# LISTING:
+--

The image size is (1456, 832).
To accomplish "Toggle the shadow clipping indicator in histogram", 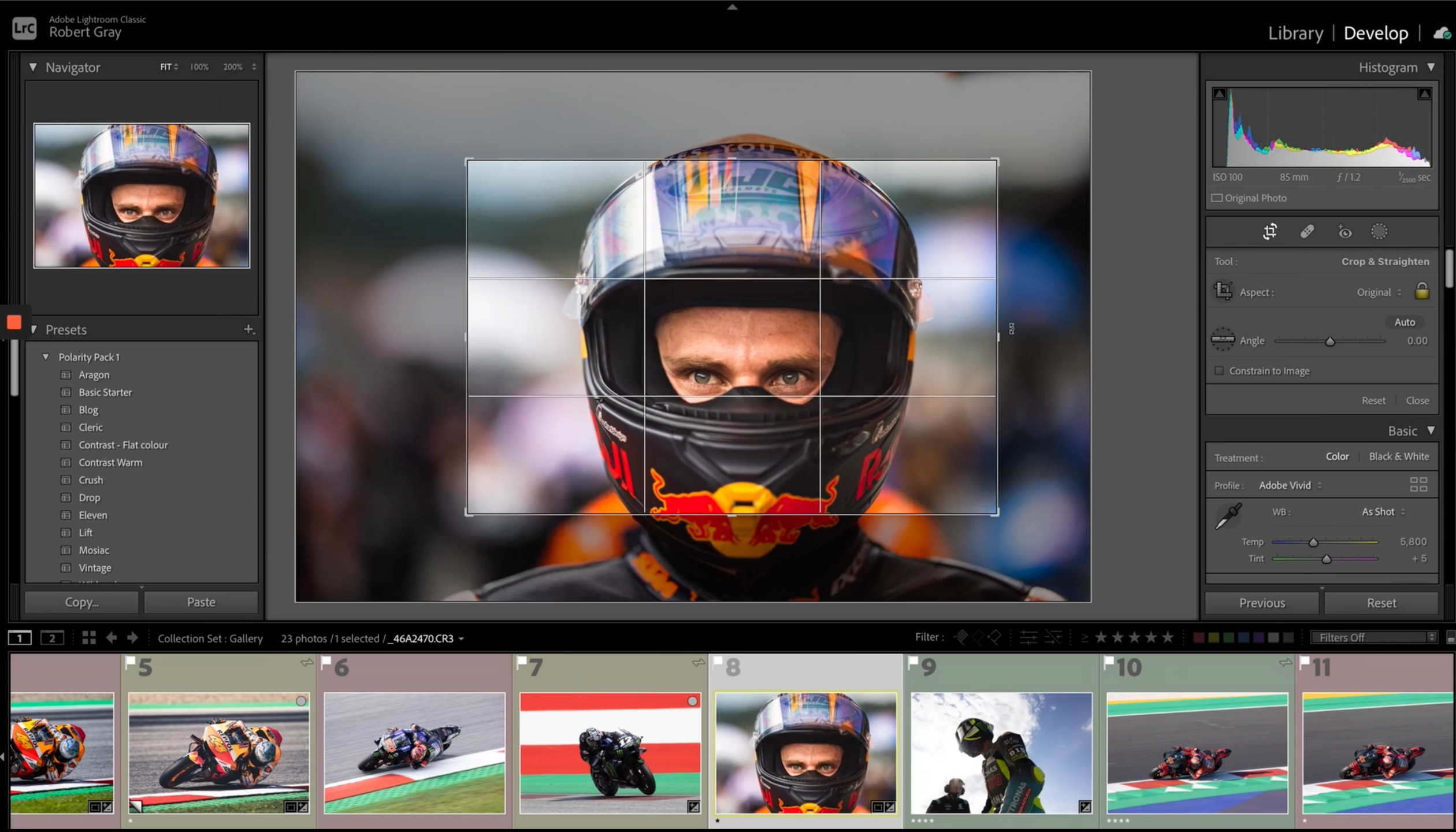I will [x=1219, y=94].
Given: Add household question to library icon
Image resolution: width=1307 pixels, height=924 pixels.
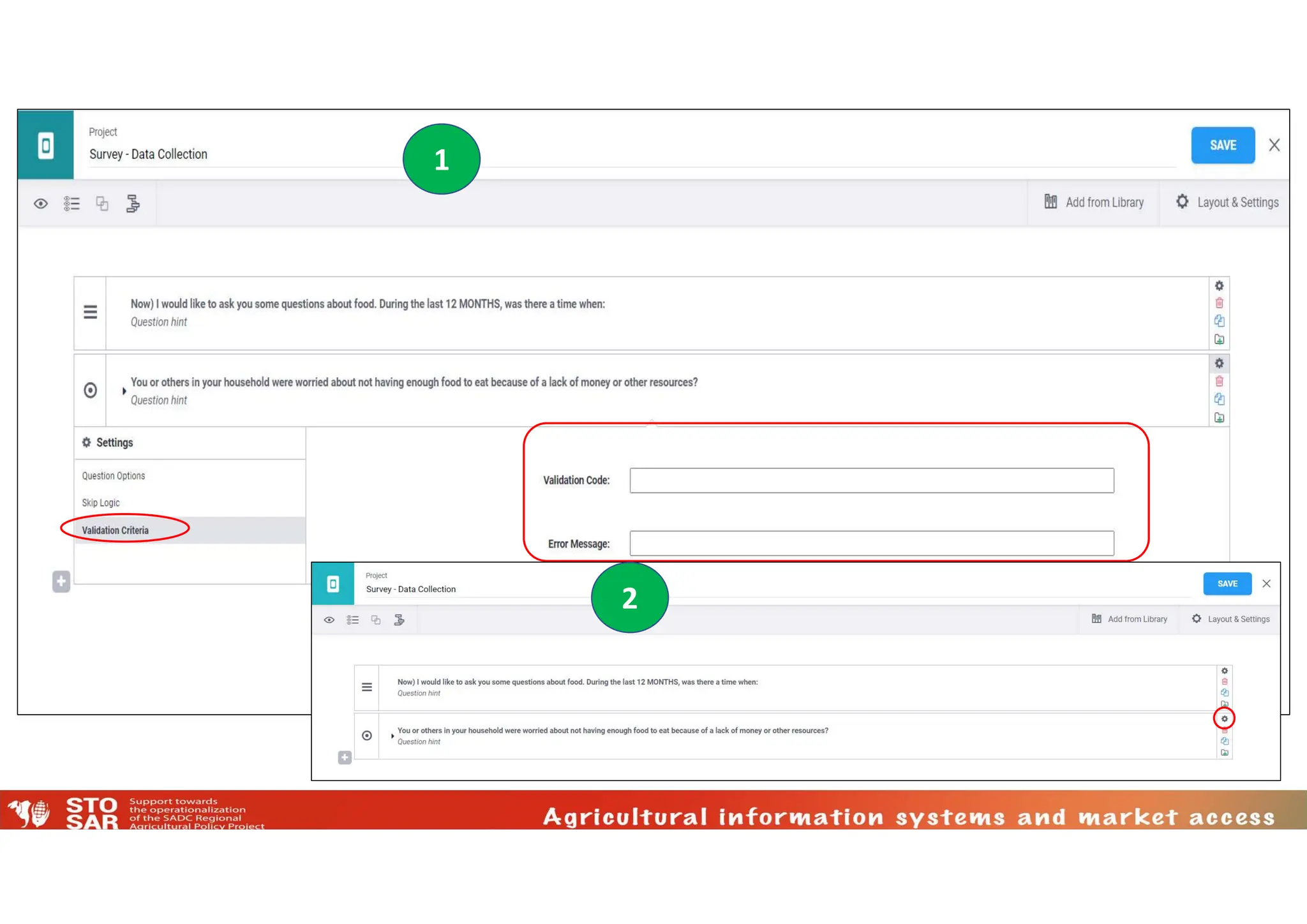Looking at the screenshot, I should pos(1219,418).
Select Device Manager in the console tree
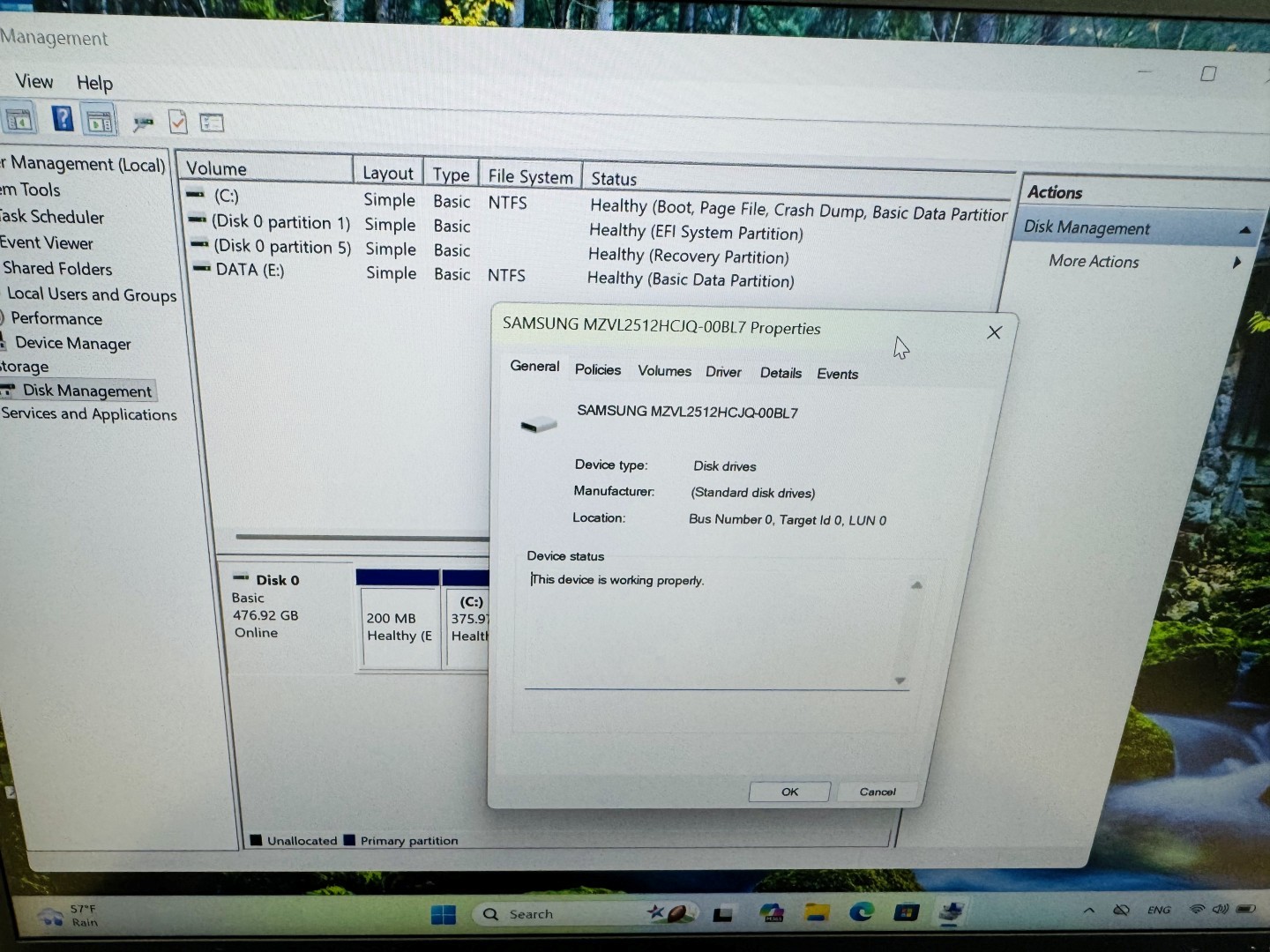 click(72, 344)
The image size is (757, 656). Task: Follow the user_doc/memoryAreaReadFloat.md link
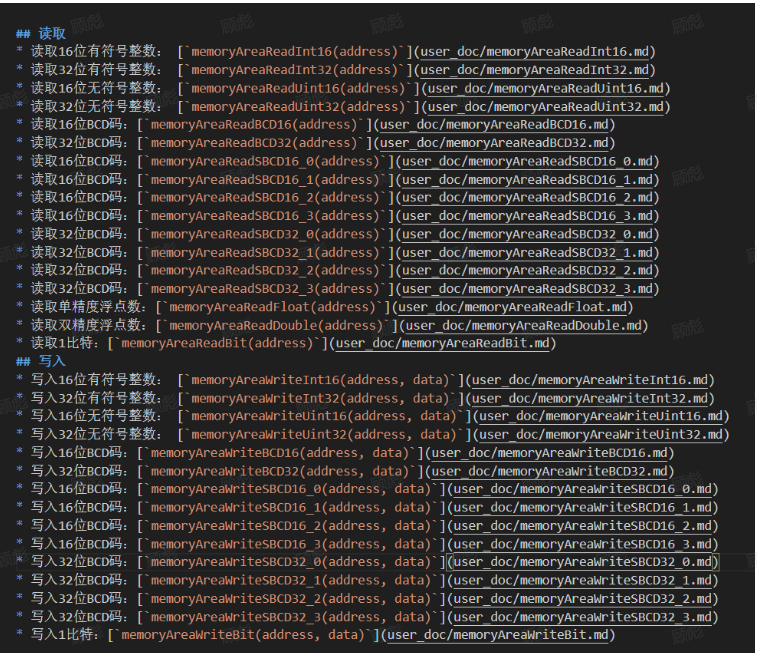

+--

# GOAL OF THE EXERCISE:
Copy the entries word for word, starting at the line that contains "Given: Add household question to library icon" and continuing through the end of the entries, with both ends included. Omit the pictures from your copy.

# WRITTEN RESPONSE:
Given: Add household question to library icon
Image resolution: width=1307 pixels, height=924 pixels.
Looking at the screenshot, I should pos(1219,418).
Select Device Manager in the console tree
 click(72, 344)
The image size is (757, 656). Task: Follow the user_doc/memoryAreaReadFloat.md link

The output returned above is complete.